There's that each_line again.  Also, open "01" ?  Are we going to open each 
of the 34 files one by one here?

>     if (line == "r" || line == "R") && first_letter_x

I do like this constant, terminal blindness to the idea that letters have 
case.  It's two different letters don't you know!  The only way that could 
be worse would be by having a different elsif branch for each case.

I also like that because of the flag variable set in a whole other above 
block, this effectively obscures that we're checking for "starts with xr".

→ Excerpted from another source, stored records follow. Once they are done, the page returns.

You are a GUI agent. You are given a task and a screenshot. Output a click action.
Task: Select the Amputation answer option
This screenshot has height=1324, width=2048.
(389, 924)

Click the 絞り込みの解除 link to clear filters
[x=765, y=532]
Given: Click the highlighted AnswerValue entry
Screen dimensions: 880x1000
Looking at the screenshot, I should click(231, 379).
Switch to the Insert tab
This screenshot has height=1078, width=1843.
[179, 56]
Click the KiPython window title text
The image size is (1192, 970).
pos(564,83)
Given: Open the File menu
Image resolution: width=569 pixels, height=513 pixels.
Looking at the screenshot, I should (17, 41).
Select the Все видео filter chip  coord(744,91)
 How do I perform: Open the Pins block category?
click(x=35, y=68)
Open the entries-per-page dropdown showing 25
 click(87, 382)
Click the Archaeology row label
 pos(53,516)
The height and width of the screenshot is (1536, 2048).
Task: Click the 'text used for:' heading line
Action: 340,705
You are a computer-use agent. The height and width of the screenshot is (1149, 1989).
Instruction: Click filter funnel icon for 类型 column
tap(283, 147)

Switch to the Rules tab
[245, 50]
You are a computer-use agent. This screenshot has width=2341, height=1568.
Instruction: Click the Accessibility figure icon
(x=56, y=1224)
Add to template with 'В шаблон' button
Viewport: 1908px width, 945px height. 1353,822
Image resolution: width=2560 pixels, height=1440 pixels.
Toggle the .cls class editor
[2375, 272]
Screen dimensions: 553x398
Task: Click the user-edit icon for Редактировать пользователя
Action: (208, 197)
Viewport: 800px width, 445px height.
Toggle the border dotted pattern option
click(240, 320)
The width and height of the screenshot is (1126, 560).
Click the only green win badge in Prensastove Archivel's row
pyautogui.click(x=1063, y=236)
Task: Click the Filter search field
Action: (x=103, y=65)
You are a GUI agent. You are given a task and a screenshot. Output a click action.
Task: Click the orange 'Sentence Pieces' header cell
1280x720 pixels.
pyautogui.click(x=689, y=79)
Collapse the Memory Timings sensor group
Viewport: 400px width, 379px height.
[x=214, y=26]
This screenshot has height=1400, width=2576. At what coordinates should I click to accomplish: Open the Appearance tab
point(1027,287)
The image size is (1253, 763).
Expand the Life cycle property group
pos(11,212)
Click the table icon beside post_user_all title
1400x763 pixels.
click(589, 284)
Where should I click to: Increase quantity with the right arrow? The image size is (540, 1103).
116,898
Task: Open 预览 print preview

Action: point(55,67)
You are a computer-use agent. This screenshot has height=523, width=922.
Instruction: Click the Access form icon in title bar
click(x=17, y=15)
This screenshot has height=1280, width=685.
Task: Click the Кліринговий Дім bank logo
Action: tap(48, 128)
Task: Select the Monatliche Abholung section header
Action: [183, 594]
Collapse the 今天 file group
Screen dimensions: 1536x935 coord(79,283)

>if word.length > 2 && (first_two_sc || second_q_first_cons || second_h_first_t)
> File.open("02", "r") do |file|
>   file.each_line do |line|

Here we go.

Wait... this doesn't check already_moved.  It will happen to work because 
the other flags won't be set if the above step got skipped... but so it just 
works by accident.  Excellent.

>get_number_files.each do |file|
> print File.read(file)
> File.delete(file)
>end

Oh, apparently we're done now.  At least there's only three hardcoded file 
checks :P  Nothing happens to care about letter position after these and 
letters are checked in order, so the move-to-end leaving holes won't break.  
More working by accident!

>puts ""

This is just a bonus fun one, because the `""` argument is entirely 
unneccesary.

I like this one, I think it's a contender.